2024/05/26


Shape-Rotators vs Wordcels (LLM Edition)




There is a clip of Peter Thiel's contrarian take on who stands to gain the most from the recent advancements of generative AI, specifically LLMs.



Peter Thiel: AI is bad news for people for math skills and society is going to shift in favor of people with strong verbal skills. pic.twitter.com/4bfiMTJrbh

— Zain Kahn (@heykahn) May 26, 2024


Before contributing my own ideas here, it's worth mentioning that the shape-rotator vs wordcel dichotomy provides some humorous yet relevant context for the discussion that this clip brings up.



A useful way of conceptualizing a large language model (LLM) or neural networks more generally is as a machine that can perform massive amounts of data compression. Using llama3 as an example just to appreciate the scale of these compression schemes, the training process can involve taking terabytes of data from the internet (eg. 15 trillion tokens ~= 60TB, assuming 4 bytes / token) and storing a useful representation of the same data within the model's weights which require orders of magnitude less memory (eg. 8 billion parameters ~= 16GB, assuming 2 bytes / parameter). It logically follows that creating a "better" model translates to learning a more "lossless" compression algorithm since the ultimate goal is to capture the as much of the underlying nuance in the training data distribution as possible.



I find it valuable to view these models as compression machines because it helps us pose the question: what kind of information benefits us the most once effectively compressed?



Our modern society is built upon increasingly convoluted and intertwined layers of abstraction that have accumulated over time. This has resulted in a large demand for domain "experts" who are hired to untangle this mess by parsing through a jungle of jargon and sifting through all the boilerplate before attempting to get anything done. This is a problem because there is a ton of opportunity cost associated with this kind of subdomain abstraction-specific specialization. It is merely treating the symptoms of inflammation within an industry instead of curing the disease itself. Large language models feel like a match made in heaven for such a problem, as they can compress these abstractions and help us crunch through the layers that we find to be the most tedious. This form of automatation can be what saves us from drowning in the bureaucratic quicksand that pervades every industry.



Circling back to the issue of whether the mathematically-inclined (shape-rotators) or the communicatively-inclined (wordcels) will prosper more from using these large language models, I opt for a third answer that is somehwat of a copout. Those who will benifit the most from using these models will need to have both skillsets.

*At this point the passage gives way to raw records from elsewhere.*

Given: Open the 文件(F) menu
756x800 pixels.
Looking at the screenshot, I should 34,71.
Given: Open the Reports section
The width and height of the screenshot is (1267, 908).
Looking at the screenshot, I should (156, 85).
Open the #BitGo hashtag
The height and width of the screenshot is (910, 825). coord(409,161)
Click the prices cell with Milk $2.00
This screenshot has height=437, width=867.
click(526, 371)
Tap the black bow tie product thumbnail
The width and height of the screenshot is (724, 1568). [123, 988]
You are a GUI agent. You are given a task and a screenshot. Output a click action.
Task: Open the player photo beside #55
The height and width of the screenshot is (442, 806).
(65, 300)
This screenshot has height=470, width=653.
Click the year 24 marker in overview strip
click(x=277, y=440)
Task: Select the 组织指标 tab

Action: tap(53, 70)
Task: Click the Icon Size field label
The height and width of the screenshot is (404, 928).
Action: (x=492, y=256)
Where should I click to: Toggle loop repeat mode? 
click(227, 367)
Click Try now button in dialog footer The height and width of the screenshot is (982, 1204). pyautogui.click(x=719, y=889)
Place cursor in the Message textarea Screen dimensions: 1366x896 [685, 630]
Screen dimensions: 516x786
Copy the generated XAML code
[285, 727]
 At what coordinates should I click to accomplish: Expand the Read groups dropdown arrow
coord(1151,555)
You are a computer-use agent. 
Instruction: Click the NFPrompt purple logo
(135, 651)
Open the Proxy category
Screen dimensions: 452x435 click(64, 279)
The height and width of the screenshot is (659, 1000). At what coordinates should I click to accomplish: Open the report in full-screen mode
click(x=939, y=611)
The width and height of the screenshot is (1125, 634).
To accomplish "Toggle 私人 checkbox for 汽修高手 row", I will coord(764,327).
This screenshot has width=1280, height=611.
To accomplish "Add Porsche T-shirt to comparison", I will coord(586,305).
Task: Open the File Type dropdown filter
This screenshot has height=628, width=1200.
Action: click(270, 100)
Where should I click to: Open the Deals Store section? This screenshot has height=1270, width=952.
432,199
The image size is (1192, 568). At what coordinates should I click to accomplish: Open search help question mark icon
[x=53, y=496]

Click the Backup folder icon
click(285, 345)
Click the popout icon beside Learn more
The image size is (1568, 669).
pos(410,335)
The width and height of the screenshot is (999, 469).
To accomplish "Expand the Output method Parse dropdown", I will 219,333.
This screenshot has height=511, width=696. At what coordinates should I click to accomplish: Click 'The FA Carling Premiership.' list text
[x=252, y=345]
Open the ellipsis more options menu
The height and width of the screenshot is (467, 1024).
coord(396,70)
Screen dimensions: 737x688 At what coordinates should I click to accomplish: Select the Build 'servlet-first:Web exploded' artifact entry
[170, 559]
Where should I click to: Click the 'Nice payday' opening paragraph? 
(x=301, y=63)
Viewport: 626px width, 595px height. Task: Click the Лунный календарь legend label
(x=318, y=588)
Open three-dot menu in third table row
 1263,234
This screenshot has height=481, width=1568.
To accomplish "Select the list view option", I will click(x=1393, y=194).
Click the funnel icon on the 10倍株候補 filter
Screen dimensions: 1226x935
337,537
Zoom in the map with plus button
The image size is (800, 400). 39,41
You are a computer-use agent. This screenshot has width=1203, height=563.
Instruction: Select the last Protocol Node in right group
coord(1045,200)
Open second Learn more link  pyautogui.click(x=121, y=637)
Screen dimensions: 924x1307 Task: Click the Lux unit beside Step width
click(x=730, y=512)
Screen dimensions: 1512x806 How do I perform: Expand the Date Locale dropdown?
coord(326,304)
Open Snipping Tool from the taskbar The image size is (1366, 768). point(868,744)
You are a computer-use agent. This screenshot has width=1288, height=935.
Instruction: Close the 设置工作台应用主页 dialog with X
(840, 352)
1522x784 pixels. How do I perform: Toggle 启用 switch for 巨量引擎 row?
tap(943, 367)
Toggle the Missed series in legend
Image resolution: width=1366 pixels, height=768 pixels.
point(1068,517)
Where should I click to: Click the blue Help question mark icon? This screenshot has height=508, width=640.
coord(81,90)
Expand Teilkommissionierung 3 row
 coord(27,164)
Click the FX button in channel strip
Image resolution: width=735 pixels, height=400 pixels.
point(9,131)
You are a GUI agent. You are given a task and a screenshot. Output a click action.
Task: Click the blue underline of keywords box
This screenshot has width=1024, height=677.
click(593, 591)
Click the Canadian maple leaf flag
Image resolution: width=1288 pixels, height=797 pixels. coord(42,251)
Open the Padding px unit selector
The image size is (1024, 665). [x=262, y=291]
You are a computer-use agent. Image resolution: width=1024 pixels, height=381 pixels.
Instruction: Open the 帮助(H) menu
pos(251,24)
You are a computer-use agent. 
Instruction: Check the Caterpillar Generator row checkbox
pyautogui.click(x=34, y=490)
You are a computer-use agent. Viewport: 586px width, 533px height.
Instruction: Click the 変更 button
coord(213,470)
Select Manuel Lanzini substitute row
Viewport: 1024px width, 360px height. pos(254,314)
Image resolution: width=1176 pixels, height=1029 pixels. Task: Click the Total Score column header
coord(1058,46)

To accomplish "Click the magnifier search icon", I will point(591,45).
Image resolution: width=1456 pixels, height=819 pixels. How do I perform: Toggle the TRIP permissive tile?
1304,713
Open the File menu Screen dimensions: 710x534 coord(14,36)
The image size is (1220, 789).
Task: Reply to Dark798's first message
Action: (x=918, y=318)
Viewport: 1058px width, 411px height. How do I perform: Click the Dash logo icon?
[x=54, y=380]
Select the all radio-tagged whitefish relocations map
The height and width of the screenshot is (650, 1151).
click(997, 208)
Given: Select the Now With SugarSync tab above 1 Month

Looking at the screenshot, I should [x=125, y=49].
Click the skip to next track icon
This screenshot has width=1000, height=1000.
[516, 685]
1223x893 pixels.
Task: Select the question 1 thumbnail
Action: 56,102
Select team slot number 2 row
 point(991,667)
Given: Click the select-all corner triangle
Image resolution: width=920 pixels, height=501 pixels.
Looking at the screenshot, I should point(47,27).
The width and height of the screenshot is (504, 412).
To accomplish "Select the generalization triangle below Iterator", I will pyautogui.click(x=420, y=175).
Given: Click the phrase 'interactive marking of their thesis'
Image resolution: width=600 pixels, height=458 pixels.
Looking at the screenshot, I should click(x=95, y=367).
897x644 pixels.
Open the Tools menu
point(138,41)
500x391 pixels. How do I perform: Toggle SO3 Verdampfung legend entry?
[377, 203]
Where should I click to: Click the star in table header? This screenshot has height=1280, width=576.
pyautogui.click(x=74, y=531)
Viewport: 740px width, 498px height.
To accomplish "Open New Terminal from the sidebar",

One will need to have just enough understanding of the low-level math / science / engineering in their field so that they can intuively know the fundamental limitations and boundaries of what they're working on (ie. first principles thinking a la Elon Musk). At the same time, one will also need to have just enough verbal acuity and communication skills to draw up and express their high level vision of the task they want to get accomplished. These two skillsets will meet in the middle when it comes to sampling from the models and executing on their outputs as they navigate through the intermediate layers of abstraction between an implemented solution and the goal they have in mind.